ATP-mediated Activation of the NADPH Oxidase DUOX1 Mediates Airway Epithelial Responses to Bacterial Stimuli

Activation of the NADPH oxidase homolog dual oxidase 1 (DUOX1) within the airway epithelium represents a key mechanism of innate airway host defense, through enhanced production of H₂O₂, which mediates cellular signaling pathways that regulate the production of various inflammatory mediators. Production of the CXC chemokine interleukin (IL)-8/CXCL8 forms a common epithelial response to many diverse stimuli, including bacterial and viral triggers, environmental oxidants, and other biological mediators, suggesting the potential involvement of a common signaling pathway that may involve DUOX1-dependent H₂O₂ production.
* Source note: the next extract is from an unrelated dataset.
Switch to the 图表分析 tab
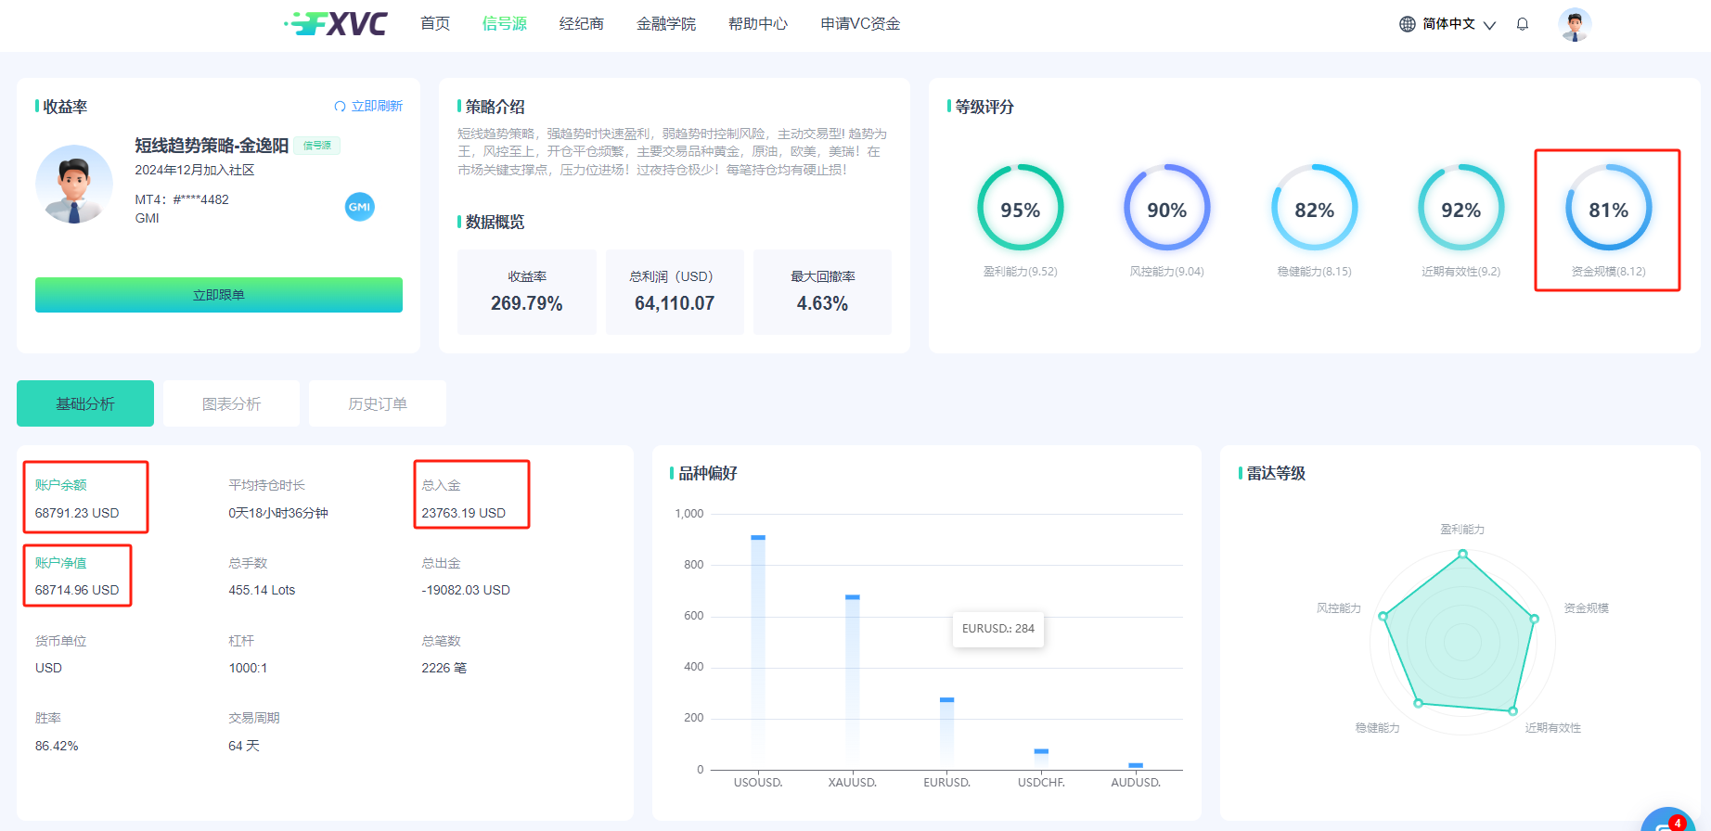Image resolution: width=1711 pixels, height=831 pixels. (x=232, y=403)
Following previous reports showing that DUOX1 is activated by extracellular ATP and purinergic receptor stimulation, this study demonstrates that airway epithelial IL-8 production in response to several bacterial stimuli involves ATP release and DUOX1 activation. ATP-mediated DUOX1 activation resulted in the activation of ERK1/2 and NF-κB pathways, which was associated with epidermal growth factor receptor (EGFR) ligand shedding by ADAM17 (a disintegrin and metalloproteinase-17). Although ATP-mediated ADAM17 activation and IL-8 release were not prevented by extracellular H₂O₂ scavenging by catalase, these responses were attenuated by intracellular scavengers of H₂O₂ or related oxidants, suggesting an intracellular redox signaling mechanism. Both ADAM17 activation and IL-8 release were suppressed by inhibitors of EGFR/ERK1/2 signaling, which can regulate ADAM17 activity by serine/threonine phosphorylation. Collectively, our results indicate that ATP-mediated DUOX1 activation represents a common response mechanism to several environmental stimuli, involving H₂O₂-dependent EGFR/ERK activation, ADAM17 activation, and EGFR ligand shedding, leading to amplified epithelial EGFR activation and IL-8 production.